After analysing and considering a few different approaches, the one I settled on is a subset of the algorithms described by H. Sundell and P. Tsigas in their 2008 paper titled Lock-Free Deques and Doubly Linked Lists, combined with the approach used by Sun’s JDK6 for reference marking in ConcurrentSkipListMap's implementation.

Reference marking? What’s that?

Compare-and-swap (CAS) is a common technique today for atomically updating a variable or a reference without the use of a mutual exclusion mechanism like a lock. But this only works when you modify a single memory location at a time, be it a reference or a primitive. Sometimes you need to atomically update two separate bits of information in a single go, such as a reference, as well as some information about that reference. Hence reference marking. In C, this is sometimes done by making use of the assumption that an entire word in memory is not needed to store a pointer to another memory location, and some bits of this word can be used to store additional flags via bitmasking. This allows for atomic updates of both the reference and this extra information using a single CAS operation.
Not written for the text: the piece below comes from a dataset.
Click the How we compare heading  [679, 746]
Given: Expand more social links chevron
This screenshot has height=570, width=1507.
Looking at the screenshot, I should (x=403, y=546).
This is possible in Java too using AtomicMarkableReference, but is usually considered overly complex, slow and space-inefficient. Instead, what we do is borrow a technique from ConcurrentSkipListMap and use an intermediate, delegating entry. While this adds a little more complexity in traversal (you need to be aware of the presence of these marker entries when traversing the linked list), this performs better than an AtomicMarkableReference.

In this specific implementation, the 'extra information' stored in a reference is the fact that the entry holding the reference is in the process of being deleted. It is a common problem with lock-free linked lists when you have concurrent insert and delete operations that the newly inserted entry gets deleted as well, since it attaches itself to the entry being concurrently deleted. When the entry to be removed marks its references, however, this makes other threads aware of the fact and cause CAS operations on the reference to fail and retry.

Performance

Aside from maintaining order of entries and being thread-safe, performance was one of the other goals. The target is to achieve constant-time performance - O(1) - for all operations on DataContainer.

The clhttp://3.bp.blogspot.com/_ca0W9t-Ryos/SgGwA2iw_vI/AAAAAAAAAKA/TpVMWo2Rq9U/s1600-h/FIFODataContainer.jpeg[image]ass diagram (click to view in full-size) depicts the FIFODataContainer class. At its heart the FIFODataContainer mimics a JDK ConcurrentHashMap (CHM), making use of hashtable-like lockable segments. Unlike the segments in CHM, however, these segments are simpler as they support a much smaller set of operations.

Retrieving data from the container The use of segments allow for constant-time thread-safe get() and containsKey() operations. Iterators obtained from the DataContainer - which implements Iterable, and hence usable in for-each loops - and keySet() are immutable, thread-safe and efficient, using traversal of the linked list - making use of getNext() and getPrev() helpers. See below for details. Traversal is efficient and constant-time.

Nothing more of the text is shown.